Exercise aim -> Update the items below by replacing every instance of "Image resolution" with "Screenshot resolution". Reproduce all of the items with nothing else changed.

Records contained in a dataset ->
Start

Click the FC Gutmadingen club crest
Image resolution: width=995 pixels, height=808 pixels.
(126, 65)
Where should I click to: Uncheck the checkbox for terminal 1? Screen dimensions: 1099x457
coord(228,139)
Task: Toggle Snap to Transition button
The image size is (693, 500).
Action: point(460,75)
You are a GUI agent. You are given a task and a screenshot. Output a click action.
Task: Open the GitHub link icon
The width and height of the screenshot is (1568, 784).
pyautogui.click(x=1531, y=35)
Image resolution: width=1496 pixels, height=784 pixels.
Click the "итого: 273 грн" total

End

Correct response ->
Click the FC Gutmadingen club crest
Screenshot resolution: width=995 pixels, height=808 pixels.
(126, 65)
Where should I click to: Uncheck the checkbox for terminal 1? Screen dimensions: 1099x457
coord(228,139)
Task: Toggle Snap to Transition button
The image size is (693, 500).
Action: point(460,75)
You are a GUI agent. You are given a task and a screenshot. Output a click action.
Task: Open the GitHub link icon
The width and height of the screenshot is (1568, 784).
pyautogui.click(x=1531, y=35)
Screenshot resolution: width=1496 pixels, height=784 pixels.
Click the "итого: 273 грн" total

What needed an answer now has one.